Document passage
= Coeducation at Princeton University =

Mixed-sex education at Princeton University

Coeducation at Princeton University refers to the transition of Princeton University from being a single-sex education university which only admitted males to being a mixed-sex education university.

In 1967 Princeton University president Robert F. Goheen announced in The Daily Princetonian that "It is inevitable that, at some point in the future, Princeton is going to move into the education of women." Women were first accepted in 1969: 40 members of the class of 1973 and 90 transfer students.

In 1887, the university actually maintained and staffed a sister college, Evelyn College for Women, in the town of Princeton on Evelyn and Nassau streets. It was closed after roughly a decade of operation. After abortive discussions with Sarah Lawrence College to relocate the women's college to Princeton and merge it with the University in 1967, the administration decided to admit women and turned to the issue of transforming the school's operations and facilities into a female-friendly campus. The administration had barely finished these plans in April 1969 when the admissions office began mailing out its acceptance letters. Its five-year coeducation plan provided $7.8 million for the development of new facilities that would eventually house and educate 650 women students at Princeton by 1974. Ultimately, 148 women, consisting of 100 freshmen and transfer students of other years, entered Princeton on September 6, 1969 amidst much media attention. Princeton enrolled its first female graduate student, Sabra Follett Meservey, as a PhD candidate in Turkish history in 1961. A handful of undergraduate women had studied at Princeton from 1963 on, spending their junior year there to study "critical languages" in which Princeton's offerings surpassed those of their home institutions. They were considered regular students for their year on campus, but were not candidates for a Princeton degree.

As a result of a 1979 lawsuit by Sally Frank, Princeton's eating clubs were required to go coeducational in 1991, after Tiger Inn's appeal to the U.S. Supreme Court was denied. In 1987, the university changed the gendered lyrics of “Old Nassau” to reflect the school's co-educational student body. In 2009-11, Professor Nannerl O. Keohane chaired a committee on undergraduate women's leadership at Princeton, appointed by President Shirley M. Tilghman.

Data block
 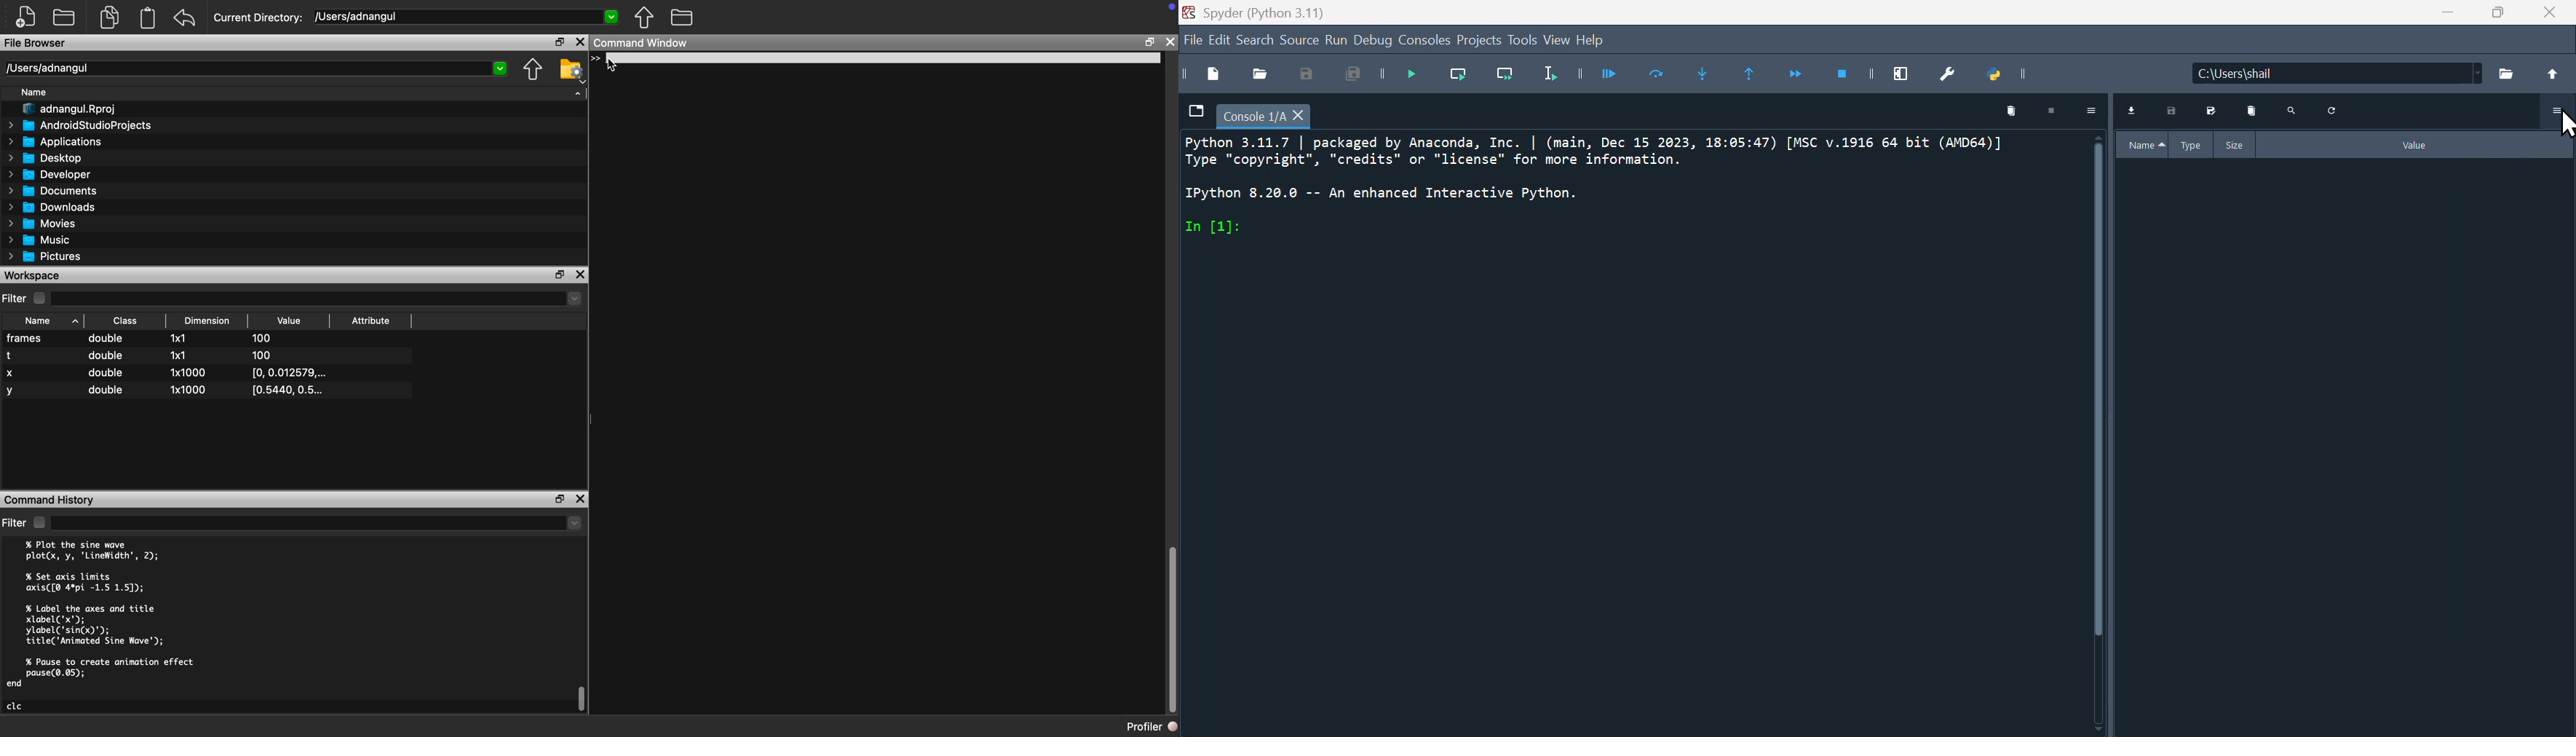 I want to click on Desktop, so click(x=46, y=158).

What to work on
A – In the Princeton coeducation text, rewrite everything from "As a result" down to "Shirley M. Tilghman.", substituting "dining clubs" for "eating clubs".
B – Answer these questions using the Princeton coeducation text:
(i) In which year did the university maintain and staff Evelyn College for Women?
(ii) In what subject was Sabra Follett Meservey a PhD candidate?
(iii) In which year were the gendered lyrics of "Old Nassau" changed?
C – Continue the Princeton coeducation text from the point where it ends.

Task responses
A –
As a result of a 1979 lawsuit by Sally Frank, Princeton's dining clubs were required to go coeducational in 1991, after Tiger Inn's appeal to the U.S. Supreme Court was denied. In 1987, the university changed the gendered lyrics of “Old Nassau” to reflect the school's co-educational student body. In 2009-11, Professor Nannerl O. Keohane chaired a committee on undergraduate women's leadership at Princeton, appointed by President Shirley M. Tilghman.

B –
(i) 1887
(ii) Turkish history
(iii) 1987

C –
==Women in World War II Defense Courses==
In 1942, Princeton started allowing women in some US-government funded defense courses on topics such as photogrammetry and map-making. According to the student newspaper, the reason for this change was a great need by the government for map-makers and other "sub-professional engineering" positions, which were open to women. The course was offered free of charge but required multiple years of college training or equivalent experience as a pre-requisite and everyone who completed the program was eligible for immediate employment with the National Defense Mapping program. There were 23 women in the very first class. 87 classes followed, with a total of 482 women out of 3619 students overall in the courses in the Engineering, Science, and Management War Training program sponsored by the US Department of Education.

==Cooperative Program in Critical Languages==
In 1963 Princeton began hosting the Cooperative Program in Critical Languages, which was a project to admit students from 32 participating schools for 2-4 semesters starting after their sophomore year at their home university. The students in the program were expected to return to graduate at their home universities after completion of the program. The project was supported with a Ford Foundation grant. The program offered language and cultural studies in Chinese, Japanese, Arabic, Russian, Persian, and Turkish.

In the first year 35 students applied and 10 were female. Of those, 14 were admitted to the program and 5 were women. Soon after the program started girls began making requests to transfer into the program as seniors rather than after their sophomore year. The girls "requested, begged, and pleaded" to be able to transfer during senior years, and "after discussing among themselves plans for a nude-in in Nassau Hall the administrators decided to reverse decisions" to disallow this practice.

==Female Faculty during Early Coeducation==
A number of female faculty were hired during the coeducation period.
- Joan S. Girgus
- Carol K. Hall
- Darcy B. Kelley
- Jane E. Menken
- Nancy Weiss Malkiel (née Nancy Weiss)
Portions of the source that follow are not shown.